0, characterized in that the first matching layer 8 consists of silicon. 2. The ultrasonic transducer according to claim 1, wherein the first matching layer 8 is a λ/4 matching layer. 3. The ultrasonic transducer according to claim 1, wherein the second matching layer 10 is a λ/4 matching layer. 4. Claim 1, characterized in that the piezoelectric vibrator is a transmitter, and the second matching layer 10 is a receiver made of polyvinylidene fluoride PVDF.
Ultrasonic transducer as described in section. 5. Claim 1, characterized in that the holding body 4 consists at least partially of silicone.

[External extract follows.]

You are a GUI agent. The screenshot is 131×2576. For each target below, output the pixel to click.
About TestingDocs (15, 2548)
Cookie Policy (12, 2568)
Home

Ultrasonic transducer as described in section. 6. According to any one of claims 1 to 5, electronic components for transmitting and receiving ultrasonic signals are integrated in the first matching layer 8. Ultrasonic transducer. 7. The ultrasonic transducer according to claim 5, wherein electronic components for transmitting and receiving ultrasonic signals are integrated in the holder 4. 8 Ultrasonic transducer 12 in one common holder 14
The ultrasonic transducer comprises a holder, on which is arranged a piezoelectric vibrator made of a material with a relatively high dielectric constant and a high acoustic impedance; a first matching layer made of silicon and adjacent to each other; and a second matching layer at least indirectly adjacent to a plane opposite to the piezoelectric vibrator of the first matching layer. Transducer system. 9 Ultrasonic transducer 12 in one common holder 14
9. Ultrasonic transducer system according to claim 8, characterized in that the ultrasonic transducer system is arranged in rows 120 and columns 122 in the form of a matrix on the . 10. Ultrasonic transducer system according to claim 8 or 9, characterized in that it has one common silicon layer as the first matching layer 18 of the ultrasonic transducers 12. 11. Ultrasonic transducer system according to claim 10, characterized in that it has one common PVDF foil as the second matching layer 110 of the ultrasonic transducer 12. 12 characterized in that the first matching layer 18 is provided with grooves 118, 218, 318 and 418 in its plane on the side of the piezoelectric vibrator 6 such that the isolation gap 116 extends into the first matching layer 18; An ultrasonic transducer system according to claim 10. 13 Claim 12, characterized in that a groove 118 having a V-shaped cross section is provided.
Ultrasonic transducer system as described in Section. 14. Ultrasonic transducer system according to claim 12, characterized in that a groove 218 is provided with a trapezoidal cross section. 15. According to claim 12, the side walls are provided with grooves 318 which first extend parallel to one another, are then inclined to one another, and are then flattened so as to form a trapezoid. Ultrasonic transducer system. 16. Ultrasonic transducer system according to claim 12, characterized in that grooves 418 are provided whose side walls first run parallel to each other and are then inclined towards each other so as to create a V-shape. 17. According to any one of claims 8 to 16, wherein electronic components for transmitting and receiving ultrasonic signals are integrated in the first matching layer 18. Ultrasonic transducer system. 18. The ultrasonic transducer system according to claim 8 or 9, characterized in that electronic components for transmitting and receiving ultrasonic signals are integrated in the holder 14.